We also confirmed that these binders are specific, and do not show off-target binding. Note that we do not use any experimental data to improve these binders - these are direct designs from the AI.
Epitope characterization
Finally, we confirmed that the DSG-1 binders bind the target epitope, as designed. For each target, we selected a known binder against the epitope of interest, as well as a second binder that binds an alternate, non-overlapping epitope on the target. If our designs bind the epitope of interest, they should be blocked from binding the target in complex with the known binder. However, they should be able to bind the target in complex with the second binder (Figure 3).
We found that every DSG-1 binder we tested binds the epitope of interest (Figure 4).
Figure 3: Example epitope characterization data. Surface plasmon resonance binding curves show that the designs bind the target (green), as well as the target pre-complexed with a known binder targeting an alternate epitope (orange). We see no binding for the target pre-complexed with a known binder against the epitope of interest (blue).
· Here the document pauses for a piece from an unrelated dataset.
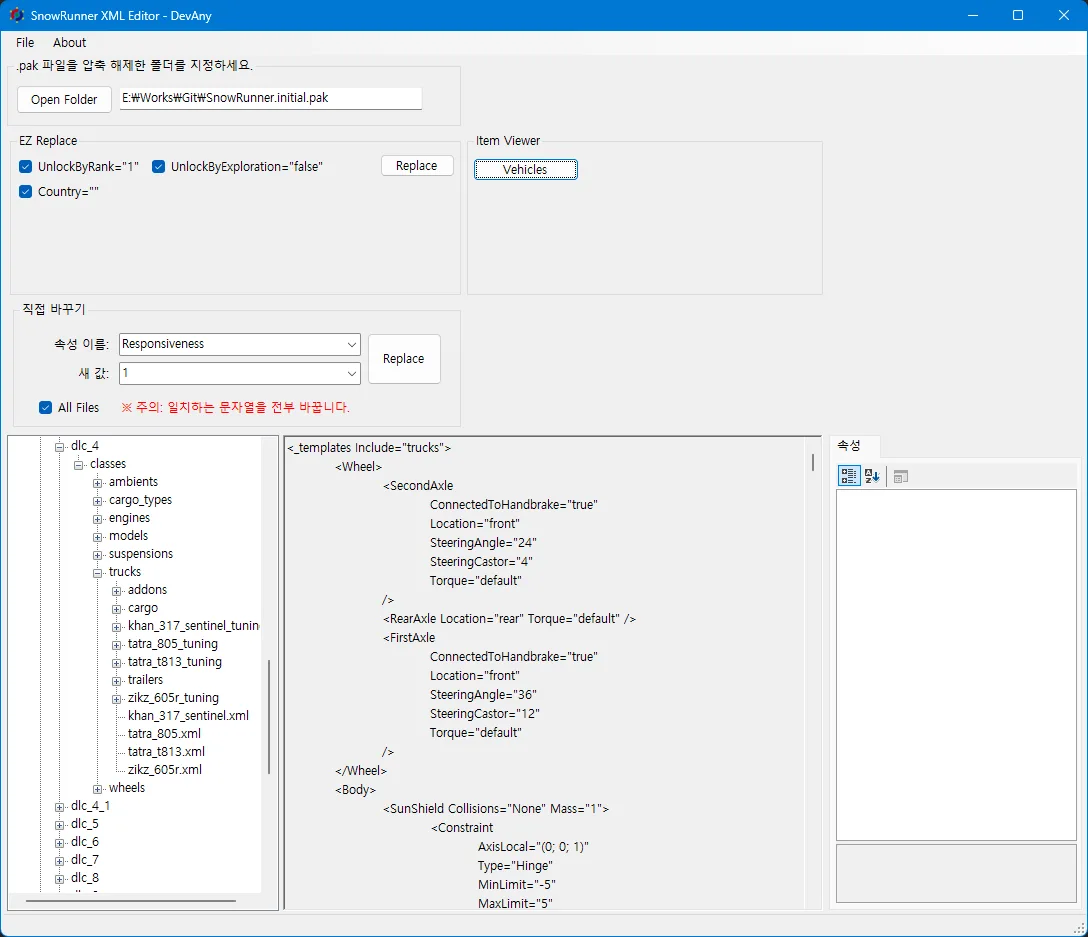Click the Vehicles button in Item Viewer
This screenshot has height=937, width=1088.
pos(525,169)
Figure 4: Epitope characterization data across a range of binders. Orange: no binding, Green: binding, Gray: not tested. All DSG-1 designs bind the target alone and the target pre-complexed with a second binder against an alternate epitope (green), and do not bind the target pre-complexed with a known binder against the epitope of interest (orange).
Summary
DSG-1 can design nanobody binders that bind specific target epitopes with a 3% hit rate. DSG-1 produces several strong binders (<=10nM binding) that are specific and target the correct epitope.